そういえば、「父親から逃げる・・・」ていうセリフがあった。「夢みたんよ。父親の夢・・・。」もあった。それ以外に、『逃げる』も『夢』も多分、見当たらない。
もしかしたら、この映画の軸は主人公、末永周平とその父親との関係にあるのではないだろうか。

組み立ててみよう。
周平の子供時代は父子家庭。権威的で怖かった父親と離れたくて家を出て、でもその父は今、認知症で施設に入っている。
で、自分にも認知症の兆候が見られる。家族との関係はといえば、奥さんや娘との間に壁ができ、すっかり嫌われている。娘には見せてこなかった一面を見せて、関係を修復しようと試みるも気持ち悪がられるだけ。奥さんとの関係はとうに終わっている。
病、家族との関係。結局、自分も父親と同じ道を歩んでいたのではないか。父親を嫌って逃げだしたはずが、父親の後を追っていたことになる。
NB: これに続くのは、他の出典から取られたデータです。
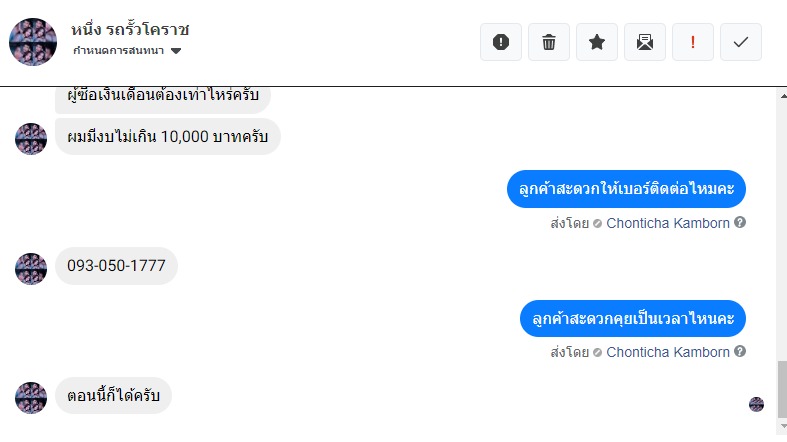Open the หนึ่ง รถรั้วโคราช contact name

click(x=131, y=29)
周平は、父にまつわる実体験を夢で見た。こわかったはずの父親は、なぜか授業参観で息子の担任のまねをして、友達たちを笑わせていた。実はひょうきんな一面をもっていたにもかかわらず、子どもの前では見せてこなかったのだろう。
それって、給料を運んでくる自分以外を見せられなかった、そして他の一面を見せれば家族から「こんな人だったっけ。死ぬの?」と言われてしまう、そんな周平自身と同じじゃないのか。

父から逃げるために家を出て、ひょうきんな姿の父の夢を見て、父と同じように家族にうとまれ、父と同じように認知症で記憶を失おうとしている。これって、父親から逃げきれなかった自分、なりたくなかった自分じゃないんだろうか。逃げようとしても、齢をとるほどに父に似てきてしまう自分に気付かされる、そういうものだろう。

「後悔のないように好きに生きていけばいい、後悔したっていいか」そう言える相手は、家族ではなく他人。なんでか、家族って難しい。一番大切な人たちのはずが、一番大切な思いを届けられない。
だから、哀しみと諦めから定年後を始める。好かれようとせず、きれいごとで済ませず。後悔しないよう好きに生きて。それでも、後悔するようなことになったとして、それをも受け入れよう。元教え子に伝えた言葉は、自分へのエールなのだろう。

だとすれば、まだ終わっていない。逃げきることを夢見て、逃げ続けてきて、逃げきれなかったけれど、新たに、まだ逃げよう。結論はまだ出ていない。そんな周平の決意。

『逃げきれた夢』にピッタリの解釈、とは言えないけれど、う~ん大体そんなこと、かな。私自身、周平にけっこう近い境遇で、彼の状況を笑いながら共感しきり。楽しく見させてもらいました。